Quantitative easing monetary policy has largely boosted inflation in products’ price by increasing consumers’ spending in the past ten years. However, as Fed ended quantitative easing policy and started to raise interest at large pace, there is a strong downward trend on products’ price due to decreasing spending of consumers. In this situation, sales decreased inevitably either due to decreased volume if companies do not lower selling price or due to decreased price when they lower price with no increase in volume.

Increasing consumers’ demand driven by macro-economy/purchasing power or the increasing marketing spending stimulated by money saved from the tax act of 2017 or increasing traffic in third party platform or reduced competition due to massive closure of stores and thus possibility to raise price may be playing the role in rebounding sales in 2018.

Industry Future

Whatever the reason is, this trend of retail industry may continue and may spread from US to all of other markets as consumers increase their online shopping and other governments raise interest rate as a result of Fed’s action.
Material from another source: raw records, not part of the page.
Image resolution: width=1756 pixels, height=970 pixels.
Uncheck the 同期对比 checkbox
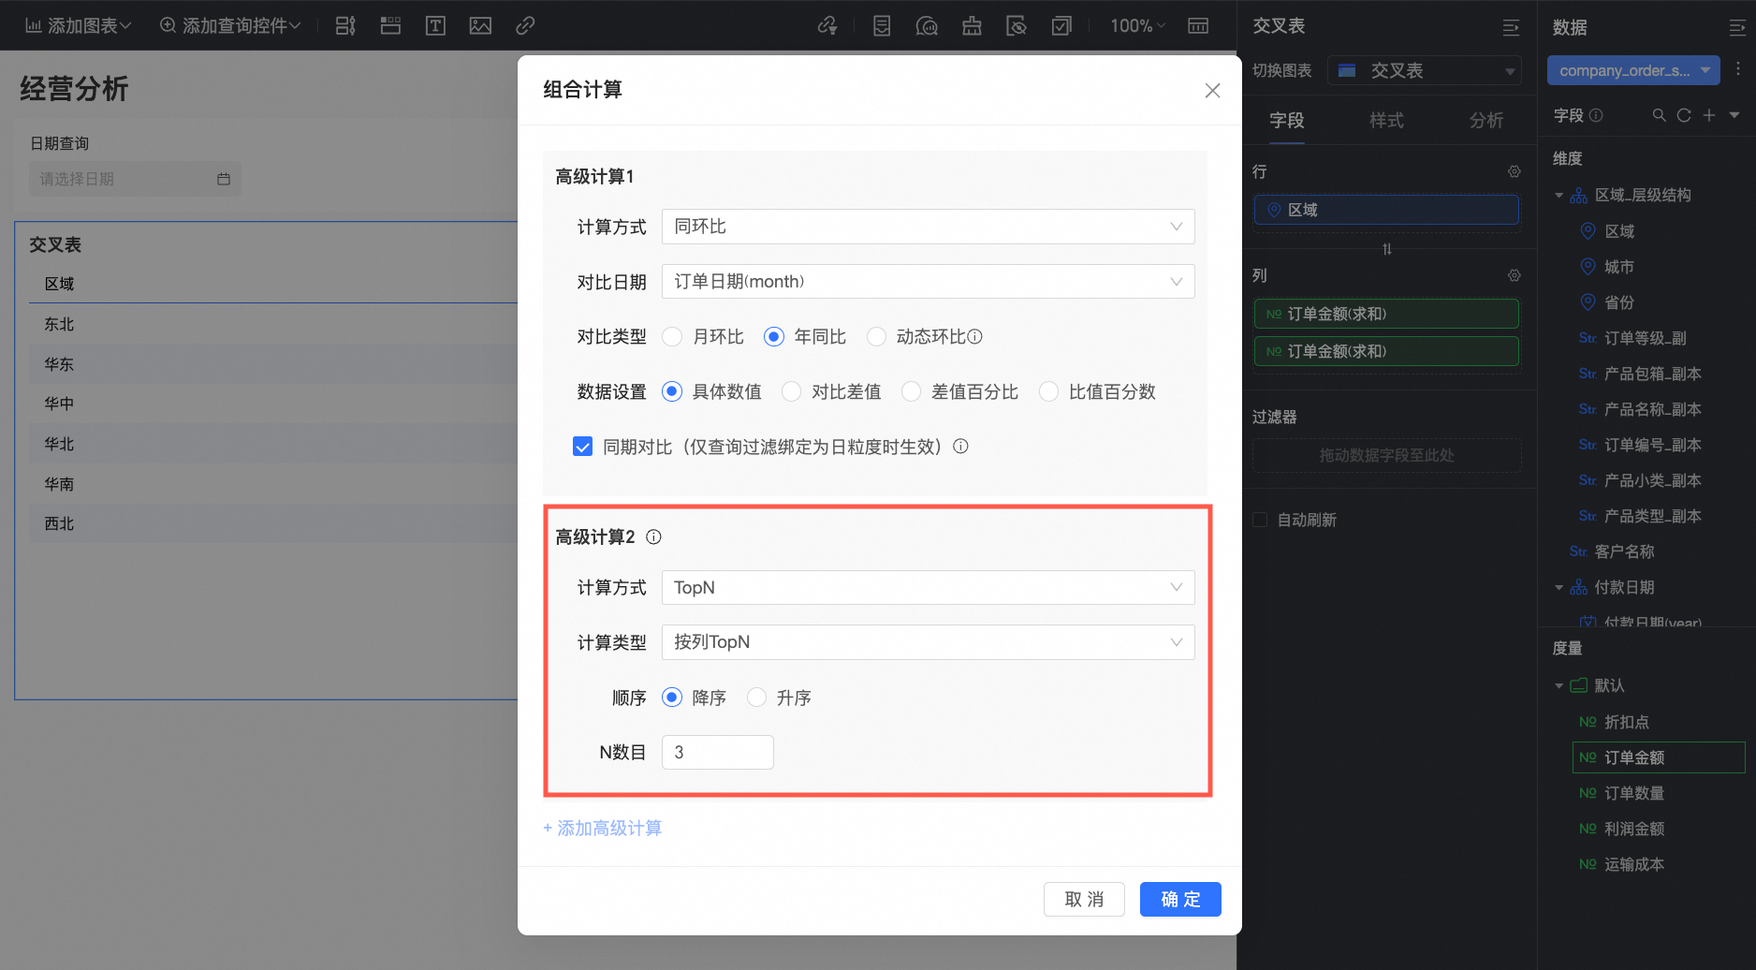[582, 447]
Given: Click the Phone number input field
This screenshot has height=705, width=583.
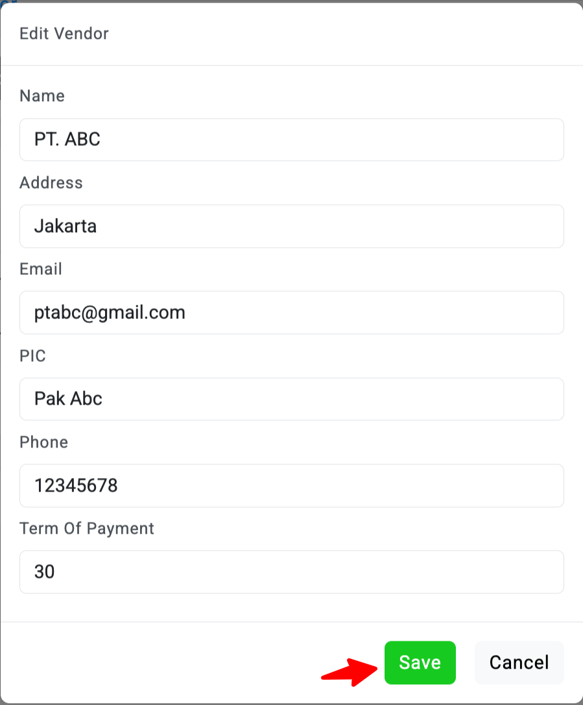Looking at the screenshot, I should point(292,485).
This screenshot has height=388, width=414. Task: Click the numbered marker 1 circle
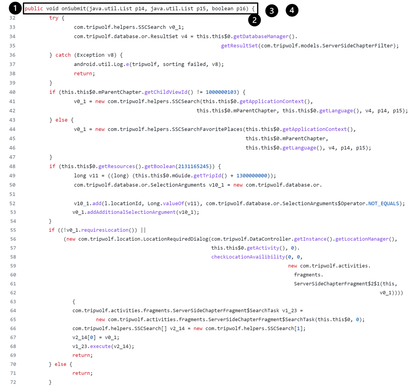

Given our analysis we may have to wait, until a deeper cutting in price of apparels or increasing population of online purchasing, to see companies’ sales volume coming back to previous level. We think the fast decreasing price will be passed on to compensation of workers and raw materials eventually. However, some of companies will have to face serious cash flow issue before the lost profit can be passed away. Companies with higher margin, especially those owning premium brands, will have better opportunities to survive.

Online sales, due to lower price than in stores, will grab more traffic from in stores sales. The trend in online sales growth is shifting from companies’ own website to third party platform such as Amazon. Stores based business will be shrinking.



General Financial Performance of Companies In the Sector

The organic demand for men’s dress of stores seems to have declined in 2016/17 from previous year as indicated by comparable store sales of companies in this sector, which went down by 2%  in 2016/17 as we can see that, before the second quarter of 2016, comparable store sales were still growing at 3-5% annually.

However, after entering the second half of 2017 comparable sales rebounded and this rebounding continued into 2018, which presented a more than 2% growth rate so far driven by increasing transactions and units per transaction.

Unfavourable retail industry makes the profitability of stores that performance below average more sensitive to changes in stores’ traffics. Cutting expense to boost the margin by closing unprofitable stores or slowing down new opening of stores seems to be the most direct method for some of companies to improved margin and bring in more cash flows. It is particularly true for this sector where it seems that the SG&A spending is apparently higher than other clothing retailers.

Generally, the gross margins are between 39-43% (including distribution and occupancy costs), which is very similar with other clothing retailers. However, companies in this sector usually spend almost 38% of their total sales in SG&A including advertising, which is much higher than 30% of others retailers. The difference in SG&A was not from store operation and management because store related costs such as occupancy costs are also included in gross margin calculation (the gross margins of different type of stores are very close). Therefore, it is very possible that the difference in SG&A is from somewhere else such as higher costs sales channels or more expensive advertising spending. For example, it seems that there is a much smaller portion of sales for companies in this sector that comes from e-commerce compared with other retailers since we know that e-commerce has higher margin and less SG&A spending. Therefore, heavy SG&A dragged down profitability of some of companies in this sector. ( average 3% operating margin for 2018).

According our analysis, companies’ enterprise price/EBI is around 14 with interest/EBI ratio of 48%.  Enterprise price/sales is 0.55 with interest/EBI ratio of 13%.